** start Supplied material **

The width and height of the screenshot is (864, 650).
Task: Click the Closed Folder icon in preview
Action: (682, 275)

** end Supplied material **
** start Supplied material **

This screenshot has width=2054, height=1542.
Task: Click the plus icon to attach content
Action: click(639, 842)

** end Supplied material **

The request
Output the records from the line containing "The width and" through the line containing "Action: (682, 275)", inclusive, reproducing each line unchanged.

Right answer
The width and height of the screenshot is (864, 650).
Task: Click the Closed Folder icon in preview
Action: (682, 275)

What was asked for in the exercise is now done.